Raphinha : le vrai ou le faux 9 ?

Alors que le Barça s’obstinait à trouver un numéro 9 capable de prendre la succession de Robert Lewandowski, le club catalan avait alors jeté son dévolu sur Julián Álvarez leur priorité. L’attaquant argentin, qui avait publiquement exprimé son envie de quitter l’Atlético et dont la préférence allait au FC Barcelone, semblait être la solution idéale .


Mais, le club madrilène n’a jamais voulu le céder à un concurrent direct. L’Atlético a même fermé catégoriquement la porte aux négociations avec le Barça.
Un refus qui rappelle forcément le feuilleton Antoine Griezmann. En 2019, le Barça avait finalement recruté l’attaquant français en payant sa clause libératoire de 120 millions d’euros, dans un transfert qui avait profondément tendu les relations entre les deux clubs. Cette fois, l’histoire n’a pas connu le même dénouement.

Après avoir exploré d’autres pistes, notamment Lautaro Martínez, le Barça a finalement dû changer de stratégie. Et Hansi Flick a peut-être trouvé sa réponse… à l’intérieur même de son effectif : Raphinha !

L’ancien ailier est désormais installé dans un rôle de véritable numéro 9. Et pour l’instant, le pari est spectaculaire. En quatre journées de Liga, le Brésilien avait déjà inscrit six buts et délivré une passe décisive, affichant une moyenne de 1,50 but par match. Puis est venue la Ligue des champions. Face à Feyenoord, Raphinha a encore frappé : deux buts, aux 3e et 57e minutes, dans la victoire 5-1 du Barça. Élu Player of the Match par l’UEFA, il a joué 71 minutes, cadré deux de ses trois tirs et créé quatre occasions.
Le chiffre est désormais particulièrement parlant : huit buts en cinq matches officiels depuis le début de la saison, dont trois doublés. Et surtout, le Brésilien semble avoir trouvé dans ce rôle de 9 un espace qui correspond parfaitement à ses qualités : appels dans la profondeur, mobilité, agressivité, capacité à attaquer la surface et qualité de finition. Contre Feyenoord, son premier but résume presque cette nouvelle identité : il part du côté gauche, se recentre, élimine deux défenseurs et termine du pied gauche. Le deuxième, lui, est celui d’un avant-centre : appel dans la profondeur, lecture de la passe de Pedri et sang-froid devant le gardien. Le Raphinha ailier n’a donc pas disparu ; il semble simplement avoir appris à l’utiliser depuis l’axe.

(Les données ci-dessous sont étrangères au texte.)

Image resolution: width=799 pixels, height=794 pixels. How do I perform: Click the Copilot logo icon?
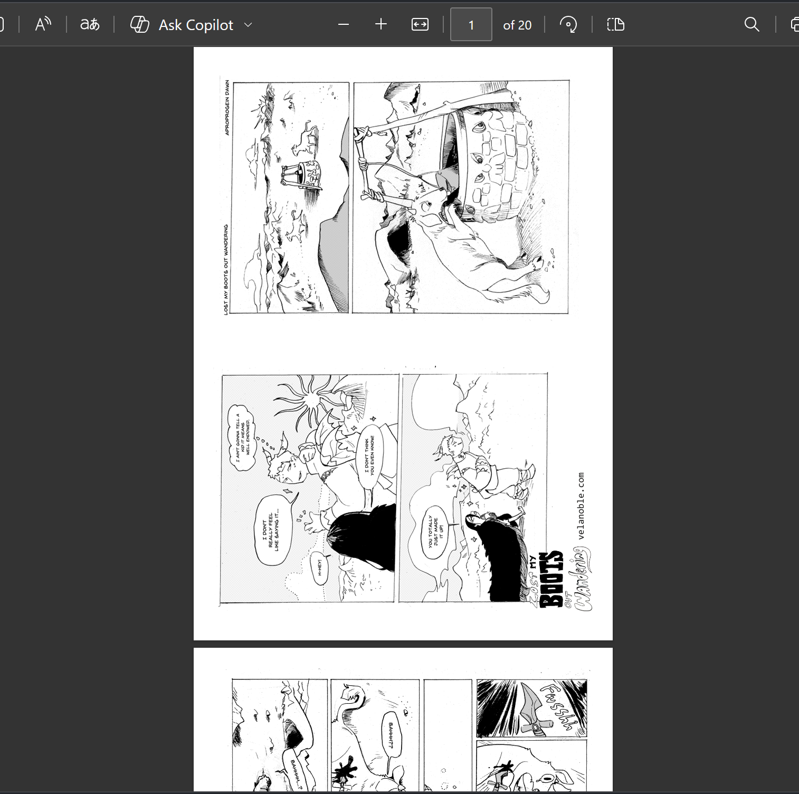coord(139,24)
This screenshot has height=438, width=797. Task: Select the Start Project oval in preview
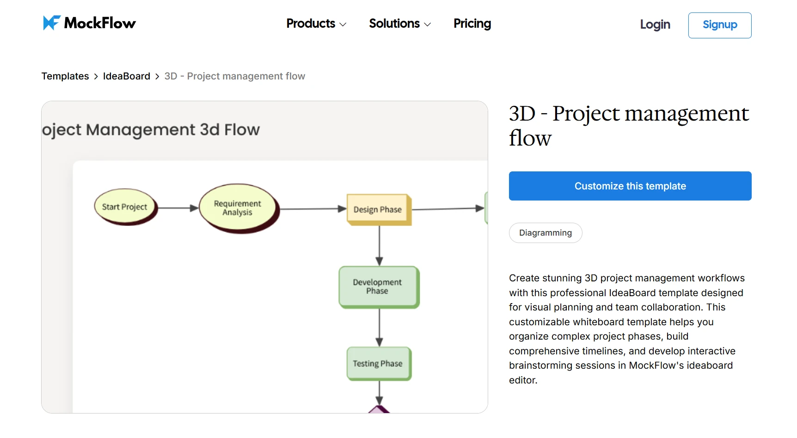(125, 207)
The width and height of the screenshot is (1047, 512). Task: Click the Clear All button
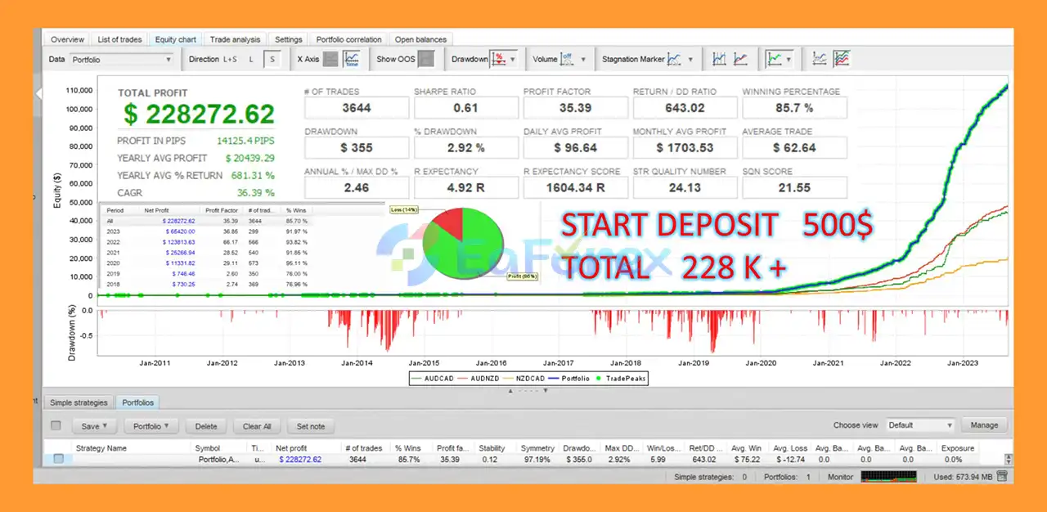click(257, 426)
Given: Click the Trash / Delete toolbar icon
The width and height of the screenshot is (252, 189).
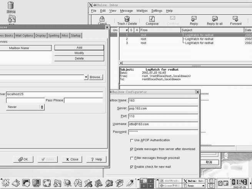Looking at the screenshot, I should point(127,20).
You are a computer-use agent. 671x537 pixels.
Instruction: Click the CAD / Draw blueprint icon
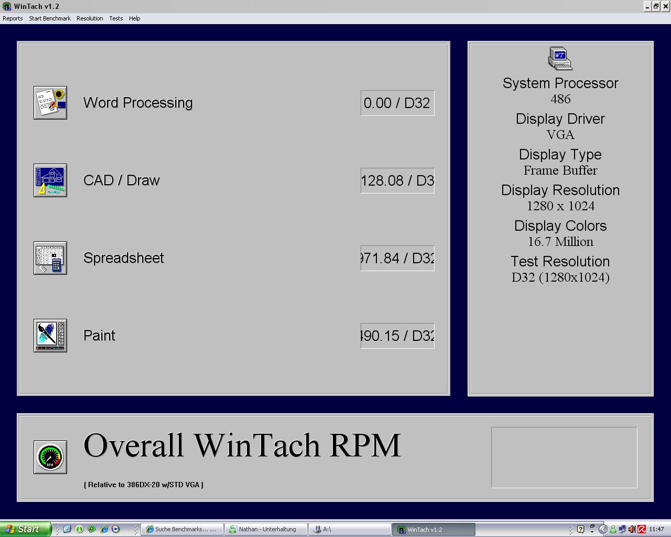[50, 180]
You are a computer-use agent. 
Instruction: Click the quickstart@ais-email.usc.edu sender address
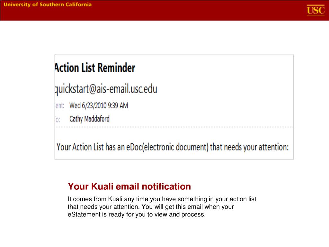point(106,89)
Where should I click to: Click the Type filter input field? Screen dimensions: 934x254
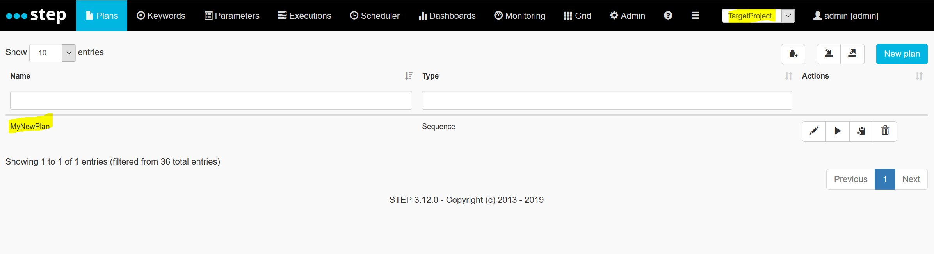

Et si cette transformation était finalement la meilleure réponse du Barça à l’échec du dossier Julián Álvarez ? Flick n’a peut-être pas trouvé un nouveau Lewandowski. Il a trouvé quelque chose de différent : un 9 mobile, capable de sortir de sa zone, de participer à la construction et de menacer constamment la profondeur. Raphinha n’est peut-être pas le numéro 9 classique que le Barça recherchait, mais il pourrait être celui dont son système avait besoin.

Il y a également une dimension symbolique dans cette renaissance. En 2025, Raphinha avait terminé 5e du Ballon d’Or, derrière Ousmane Dembélé, Lamine Yamal, Vitinha et Mohamed Salah. Il avait donc déjà été reconnu parmi les meilleurs joueurs du monde, mais l’ombre de Lamine Yamal et la victoire de Dembélé avaient quelque peu éclipsé sa saison. Aujourd’hui, alors que Raphinha porte même le brassard de capitaine du Barça, il semble décidé à reprendre la lumière.
Alors, vrai ou faux 9 ? Pour l’instant, la réponse est presque secondaire. Les buts parlent. Les performances aussi. Et si Raphinha maintient cette cadence, porte le Barça vers la Liga et surtout vers un nouveau sacre en Ligue des champions, son nom pourrait rapidement revenir dans la conversation pour le Ballon d’Or. Car dans cette course, il ne suffit pas d’être brillant : il faut être décisif dans les grands rendez-vous et soulever des trophées.

Raphinha vient peut-être de commencer une nouvelle histoire. Et cette fois, elle pourrait le conduire beaucoup plus haut que prévu.